Identify all lines below that hold "timestamp" and collect them.

##### INPUT DATA

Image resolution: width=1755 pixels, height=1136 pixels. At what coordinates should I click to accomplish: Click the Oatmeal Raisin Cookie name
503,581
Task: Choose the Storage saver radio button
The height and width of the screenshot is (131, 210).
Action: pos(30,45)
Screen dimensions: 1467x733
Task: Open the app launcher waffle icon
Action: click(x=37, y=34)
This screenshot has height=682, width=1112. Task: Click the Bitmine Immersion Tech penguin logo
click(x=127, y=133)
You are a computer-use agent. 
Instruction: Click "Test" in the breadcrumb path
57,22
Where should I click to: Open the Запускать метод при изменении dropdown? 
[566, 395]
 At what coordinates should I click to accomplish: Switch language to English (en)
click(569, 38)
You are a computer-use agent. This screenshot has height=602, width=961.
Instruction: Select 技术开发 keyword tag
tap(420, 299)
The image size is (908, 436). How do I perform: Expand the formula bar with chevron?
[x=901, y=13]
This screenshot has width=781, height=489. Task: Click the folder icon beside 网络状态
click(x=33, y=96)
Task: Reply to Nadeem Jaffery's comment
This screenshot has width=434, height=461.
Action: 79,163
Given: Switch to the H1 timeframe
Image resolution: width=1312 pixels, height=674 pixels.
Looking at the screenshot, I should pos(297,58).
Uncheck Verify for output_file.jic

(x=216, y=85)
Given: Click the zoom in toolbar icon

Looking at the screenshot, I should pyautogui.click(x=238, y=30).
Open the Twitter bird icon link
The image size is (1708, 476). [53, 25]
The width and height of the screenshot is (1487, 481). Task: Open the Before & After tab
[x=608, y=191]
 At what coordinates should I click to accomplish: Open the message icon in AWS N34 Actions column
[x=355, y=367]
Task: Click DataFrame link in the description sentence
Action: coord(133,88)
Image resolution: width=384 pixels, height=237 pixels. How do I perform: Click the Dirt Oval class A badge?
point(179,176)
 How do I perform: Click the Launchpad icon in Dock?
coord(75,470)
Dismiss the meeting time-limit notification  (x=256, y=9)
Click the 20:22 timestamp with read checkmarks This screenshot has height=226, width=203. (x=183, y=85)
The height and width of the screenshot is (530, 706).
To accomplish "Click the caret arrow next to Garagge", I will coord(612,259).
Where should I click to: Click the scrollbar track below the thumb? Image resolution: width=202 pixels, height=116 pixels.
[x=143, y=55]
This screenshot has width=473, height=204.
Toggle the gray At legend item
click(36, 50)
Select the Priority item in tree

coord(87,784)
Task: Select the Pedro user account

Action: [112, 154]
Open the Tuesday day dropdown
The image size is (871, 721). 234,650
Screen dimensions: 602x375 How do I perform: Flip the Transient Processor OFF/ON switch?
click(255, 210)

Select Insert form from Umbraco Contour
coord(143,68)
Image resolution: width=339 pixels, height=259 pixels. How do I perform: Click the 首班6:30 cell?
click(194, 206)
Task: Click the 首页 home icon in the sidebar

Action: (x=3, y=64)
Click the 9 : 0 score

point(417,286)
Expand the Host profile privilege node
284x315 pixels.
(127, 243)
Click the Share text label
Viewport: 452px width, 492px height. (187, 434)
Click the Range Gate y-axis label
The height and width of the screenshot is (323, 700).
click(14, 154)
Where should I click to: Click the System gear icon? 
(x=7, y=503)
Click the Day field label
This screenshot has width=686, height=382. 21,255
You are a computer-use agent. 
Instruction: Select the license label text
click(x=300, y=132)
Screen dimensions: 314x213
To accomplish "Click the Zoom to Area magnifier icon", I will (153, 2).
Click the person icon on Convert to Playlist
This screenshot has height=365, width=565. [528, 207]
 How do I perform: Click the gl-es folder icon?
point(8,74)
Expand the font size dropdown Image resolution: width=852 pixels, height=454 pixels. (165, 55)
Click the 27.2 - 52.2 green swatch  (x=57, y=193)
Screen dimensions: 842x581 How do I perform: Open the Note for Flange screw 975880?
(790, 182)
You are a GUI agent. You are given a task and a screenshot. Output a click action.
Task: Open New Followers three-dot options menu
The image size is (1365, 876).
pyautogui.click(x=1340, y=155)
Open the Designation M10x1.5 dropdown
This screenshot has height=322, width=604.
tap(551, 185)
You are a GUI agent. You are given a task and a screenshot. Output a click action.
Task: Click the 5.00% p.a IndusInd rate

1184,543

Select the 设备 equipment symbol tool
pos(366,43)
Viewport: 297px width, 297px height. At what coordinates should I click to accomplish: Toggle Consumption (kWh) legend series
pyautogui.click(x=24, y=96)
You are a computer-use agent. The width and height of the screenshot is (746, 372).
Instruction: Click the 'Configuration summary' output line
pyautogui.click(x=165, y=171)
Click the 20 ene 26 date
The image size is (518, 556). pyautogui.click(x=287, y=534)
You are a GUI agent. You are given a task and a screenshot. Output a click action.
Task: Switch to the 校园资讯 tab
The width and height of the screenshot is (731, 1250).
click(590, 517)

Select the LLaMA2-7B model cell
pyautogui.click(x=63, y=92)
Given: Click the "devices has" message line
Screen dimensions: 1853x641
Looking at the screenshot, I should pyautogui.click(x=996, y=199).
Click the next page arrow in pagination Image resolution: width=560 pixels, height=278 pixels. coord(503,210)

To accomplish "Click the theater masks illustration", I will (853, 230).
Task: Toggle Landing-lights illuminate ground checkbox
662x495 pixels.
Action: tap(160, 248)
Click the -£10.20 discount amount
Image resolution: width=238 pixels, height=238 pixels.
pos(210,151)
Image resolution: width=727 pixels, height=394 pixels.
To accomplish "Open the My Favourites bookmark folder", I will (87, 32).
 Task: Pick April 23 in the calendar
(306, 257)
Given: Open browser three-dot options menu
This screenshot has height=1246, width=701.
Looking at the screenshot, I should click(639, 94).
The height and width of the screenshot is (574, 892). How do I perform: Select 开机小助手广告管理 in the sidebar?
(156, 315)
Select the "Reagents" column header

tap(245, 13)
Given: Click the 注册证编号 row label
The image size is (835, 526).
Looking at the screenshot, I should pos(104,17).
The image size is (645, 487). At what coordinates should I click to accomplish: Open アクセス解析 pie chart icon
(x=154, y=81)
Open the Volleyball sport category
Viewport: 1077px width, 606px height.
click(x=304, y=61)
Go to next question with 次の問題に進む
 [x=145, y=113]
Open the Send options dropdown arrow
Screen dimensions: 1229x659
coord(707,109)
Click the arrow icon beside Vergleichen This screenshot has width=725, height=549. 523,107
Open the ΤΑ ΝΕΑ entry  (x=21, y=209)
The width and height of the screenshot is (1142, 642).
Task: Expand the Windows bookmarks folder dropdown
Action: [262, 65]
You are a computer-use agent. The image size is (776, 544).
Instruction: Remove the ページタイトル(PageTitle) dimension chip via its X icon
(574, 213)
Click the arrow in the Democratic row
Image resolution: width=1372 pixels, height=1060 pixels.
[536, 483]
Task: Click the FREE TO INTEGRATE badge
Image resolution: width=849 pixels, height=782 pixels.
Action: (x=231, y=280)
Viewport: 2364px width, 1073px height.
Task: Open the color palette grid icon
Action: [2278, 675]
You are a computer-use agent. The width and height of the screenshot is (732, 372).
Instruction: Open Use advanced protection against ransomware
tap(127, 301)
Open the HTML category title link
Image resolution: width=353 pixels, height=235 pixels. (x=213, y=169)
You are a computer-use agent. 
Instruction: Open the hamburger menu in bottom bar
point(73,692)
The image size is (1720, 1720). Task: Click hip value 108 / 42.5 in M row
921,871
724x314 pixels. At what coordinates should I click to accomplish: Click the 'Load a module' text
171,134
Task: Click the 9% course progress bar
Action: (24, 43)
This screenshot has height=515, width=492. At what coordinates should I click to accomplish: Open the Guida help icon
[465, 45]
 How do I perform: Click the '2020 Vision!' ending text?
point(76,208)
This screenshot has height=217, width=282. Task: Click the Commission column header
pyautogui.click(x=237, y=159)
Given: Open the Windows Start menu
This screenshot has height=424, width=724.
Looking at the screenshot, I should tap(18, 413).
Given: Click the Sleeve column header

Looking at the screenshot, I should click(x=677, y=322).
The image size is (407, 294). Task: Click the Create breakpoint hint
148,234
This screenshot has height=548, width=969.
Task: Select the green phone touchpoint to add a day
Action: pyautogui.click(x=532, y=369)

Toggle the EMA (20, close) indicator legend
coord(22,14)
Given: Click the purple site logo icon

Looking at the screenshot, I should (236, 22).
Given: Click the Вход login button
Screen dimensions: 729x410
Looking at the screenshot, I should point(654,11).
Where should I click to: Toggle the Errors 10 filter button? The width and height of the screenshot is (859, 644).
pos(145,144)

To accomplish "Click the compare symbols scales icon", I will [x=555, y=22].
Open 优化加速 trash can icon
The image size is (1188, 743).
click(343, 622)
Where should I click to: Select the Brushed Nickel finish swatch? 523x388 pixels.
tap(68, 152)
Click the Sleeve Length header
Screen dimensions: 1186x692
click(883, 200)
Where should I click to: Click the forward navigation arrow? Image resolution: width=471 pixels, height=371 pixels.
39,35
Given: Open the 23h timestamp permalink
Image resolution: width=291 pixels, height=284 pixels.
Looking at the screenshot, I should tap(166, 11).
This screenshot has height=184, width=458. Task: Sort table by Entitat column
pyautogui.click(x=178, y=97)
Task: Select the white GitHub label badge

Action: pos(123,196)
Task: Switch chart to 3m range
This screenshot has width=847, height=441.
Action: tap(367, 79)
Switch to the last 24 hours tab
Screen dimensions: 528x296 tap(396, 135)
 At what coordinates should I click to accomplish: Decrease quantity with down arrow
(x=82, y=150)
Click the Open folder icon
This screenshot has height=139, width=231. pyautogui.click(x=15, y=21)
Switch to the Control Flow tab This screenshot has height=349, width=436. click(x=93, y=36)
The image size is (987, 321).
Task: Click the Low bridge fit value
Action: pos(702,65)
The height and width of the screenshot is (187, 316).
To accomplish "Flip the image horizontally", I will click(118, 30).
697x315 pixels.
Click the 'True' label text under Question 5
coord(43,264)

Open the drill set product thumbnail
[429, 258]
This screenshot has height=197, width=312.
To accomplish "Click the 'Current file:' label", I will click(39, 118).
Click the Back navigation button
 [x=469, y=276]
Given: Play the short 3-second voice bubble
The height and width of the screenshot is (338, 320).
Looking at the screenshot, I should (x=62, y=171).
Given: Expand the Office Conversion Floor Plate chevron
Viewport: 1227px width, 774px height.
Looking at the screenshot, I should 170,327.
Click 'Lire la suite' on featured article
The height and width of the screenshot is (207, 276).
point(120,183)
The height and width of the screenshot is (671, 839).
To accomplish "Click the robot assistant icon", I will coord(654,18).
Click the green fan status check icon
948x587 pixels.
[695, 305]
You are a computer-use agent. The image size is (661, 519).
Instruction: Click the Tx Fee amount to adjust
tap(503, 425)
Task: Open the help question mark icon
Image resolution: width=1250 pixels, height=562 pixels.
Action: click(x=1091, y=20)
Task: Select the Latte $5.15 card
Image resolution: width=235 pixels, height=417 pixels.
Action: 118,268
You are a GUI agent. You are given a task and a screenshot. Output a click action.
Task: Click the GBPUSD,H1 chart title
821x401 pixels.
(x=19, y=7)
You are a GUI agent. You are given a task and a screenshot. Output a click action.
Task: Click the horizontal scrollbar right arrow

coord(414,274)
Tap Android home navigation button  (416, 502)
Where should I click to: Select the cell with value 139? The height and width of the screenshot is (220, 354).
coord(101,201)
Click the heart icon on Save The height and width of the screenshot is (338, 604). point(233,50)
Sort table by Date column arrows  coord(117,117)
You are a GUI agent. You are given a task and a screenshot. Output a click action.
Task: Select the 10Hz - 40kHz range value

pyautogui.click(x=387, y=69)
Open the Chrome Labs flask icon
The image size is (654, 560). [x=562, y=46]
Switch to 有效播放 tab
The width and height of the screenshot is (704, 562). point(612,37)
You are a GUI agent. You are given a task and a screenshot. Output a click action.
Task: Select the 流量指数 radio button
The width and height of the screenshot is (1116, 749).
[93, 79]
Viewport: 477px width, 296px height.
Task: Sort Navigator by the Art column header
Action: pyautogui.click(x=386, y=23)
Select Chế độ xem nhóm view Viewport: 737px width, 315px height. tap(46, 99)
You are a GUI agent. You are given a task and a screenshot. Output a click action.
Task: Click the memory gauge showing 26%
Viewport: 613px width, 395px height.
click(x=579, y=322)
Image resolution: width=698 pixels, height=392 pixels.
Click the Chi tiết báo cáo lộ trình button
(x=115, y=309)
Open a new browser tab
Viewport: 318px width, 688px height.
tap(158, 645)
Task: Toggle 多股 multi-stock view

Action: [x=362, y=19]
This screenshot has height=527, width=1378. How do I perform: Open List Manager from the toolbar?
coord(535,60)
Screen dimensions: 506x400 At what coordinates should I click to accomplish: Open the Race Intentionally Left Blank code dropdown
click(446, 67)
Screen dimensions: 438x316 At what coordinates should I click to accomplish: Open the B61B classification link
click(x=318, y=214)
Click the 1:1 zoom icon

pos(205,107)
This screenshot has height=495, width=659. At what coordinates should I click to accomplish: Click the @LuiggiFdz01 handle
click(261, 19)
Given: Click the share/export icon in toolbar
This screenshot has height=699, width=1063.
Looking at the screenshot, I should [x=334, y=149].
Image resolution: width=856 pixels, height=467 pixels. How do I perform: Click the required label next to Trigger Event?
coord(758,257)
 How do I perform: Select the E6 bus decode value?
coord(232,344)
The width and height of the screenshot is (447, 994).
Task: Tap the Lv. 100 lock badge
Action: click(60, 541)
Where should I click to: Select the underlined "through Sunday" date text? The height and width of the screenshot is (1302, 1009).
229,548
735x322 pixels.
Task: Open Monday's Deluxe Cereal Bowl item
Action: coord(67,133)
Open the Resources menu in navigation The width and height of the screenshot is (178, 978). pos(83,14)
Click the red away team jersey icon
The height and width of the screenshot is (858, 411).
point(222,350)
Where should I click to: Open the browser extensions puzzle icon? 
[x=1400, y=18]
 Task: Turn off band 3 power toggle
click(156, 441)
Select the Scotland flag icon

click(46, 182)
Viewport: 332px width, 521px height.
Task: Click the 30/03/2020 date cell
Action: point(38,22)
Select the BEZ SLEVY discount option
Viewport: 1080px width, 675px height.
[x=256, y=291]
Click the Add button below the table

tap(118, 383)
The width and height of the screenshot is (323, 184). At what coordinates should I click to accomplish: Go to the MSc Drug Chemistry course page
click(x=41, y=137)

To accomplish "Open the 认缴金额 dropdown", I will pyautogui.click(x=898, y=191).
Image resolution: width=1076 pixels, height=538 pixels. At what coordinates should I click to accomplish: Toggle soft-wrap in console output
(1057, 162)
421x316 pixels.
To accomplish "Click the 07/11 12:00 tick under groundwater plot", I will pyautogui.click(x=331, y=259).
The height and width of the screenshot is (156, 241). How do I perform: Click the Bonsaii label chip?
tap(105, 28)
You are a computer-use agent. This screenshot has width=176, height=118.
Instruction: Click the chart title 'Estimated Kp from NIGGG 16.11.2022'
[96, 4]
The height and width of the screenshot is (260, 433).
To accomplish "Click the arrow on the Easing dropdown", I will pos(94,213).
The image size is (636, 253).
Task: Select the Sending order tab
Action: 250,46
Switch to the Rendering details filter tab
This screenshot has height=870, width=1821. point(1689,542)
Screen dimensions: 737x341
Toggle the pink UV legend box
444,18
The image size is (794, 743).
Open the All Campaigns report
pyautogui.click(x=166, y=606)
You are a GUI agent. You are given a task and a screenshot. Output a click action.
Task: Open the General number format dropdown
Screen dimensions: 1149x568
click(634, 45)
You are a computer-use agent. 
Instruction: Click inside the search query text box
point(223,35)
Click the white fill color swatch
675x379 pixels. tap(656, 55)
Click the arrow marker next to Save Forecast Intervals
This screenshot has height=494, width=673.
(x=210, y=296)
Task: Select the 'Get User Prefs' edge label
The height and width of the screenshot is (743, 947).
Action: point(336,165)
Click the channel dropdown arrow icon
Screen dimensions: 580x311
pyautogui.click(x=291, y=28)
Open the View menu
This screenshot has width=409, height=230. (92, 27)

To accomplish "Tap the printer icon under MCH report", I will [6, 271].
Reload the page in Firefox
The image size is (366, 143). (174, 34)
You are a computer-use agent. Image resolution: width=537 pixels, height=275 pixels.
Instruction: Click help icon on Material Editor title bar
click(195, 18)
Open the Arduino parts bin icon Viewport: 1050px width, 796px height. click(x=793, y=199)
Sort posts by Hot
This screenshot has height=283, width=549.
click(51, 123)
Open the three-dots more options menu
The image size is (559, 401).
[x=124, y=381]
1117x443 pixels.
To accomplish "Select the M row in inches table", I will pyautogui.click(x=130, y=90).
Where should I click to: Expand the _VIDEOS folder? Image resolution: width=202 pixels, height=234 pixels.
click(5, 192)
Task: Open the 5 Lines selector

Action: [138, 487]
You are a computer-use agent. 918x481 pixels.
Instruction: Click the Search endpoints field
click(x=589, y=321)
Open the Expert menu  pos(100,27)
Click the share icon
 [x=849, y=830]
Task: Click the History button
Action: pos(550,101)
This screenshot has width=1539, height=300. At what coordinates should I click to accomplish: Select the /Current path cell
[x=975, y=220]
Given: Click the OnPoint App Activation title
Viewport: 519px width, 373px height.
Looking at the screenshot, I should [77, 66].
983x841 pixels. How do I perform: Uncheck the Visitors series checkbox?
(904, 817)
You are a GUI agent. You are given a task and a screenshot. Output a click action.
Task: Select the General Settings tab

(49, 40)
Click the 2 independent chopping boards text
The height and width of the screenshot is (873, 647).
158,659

##########

OUTPUT BELOW →
Click the 20:22 timestamp with read checkmarks This screenshot has height=226, width=203. (x=183, y=85)
Given: Open the 23h timestamp permalink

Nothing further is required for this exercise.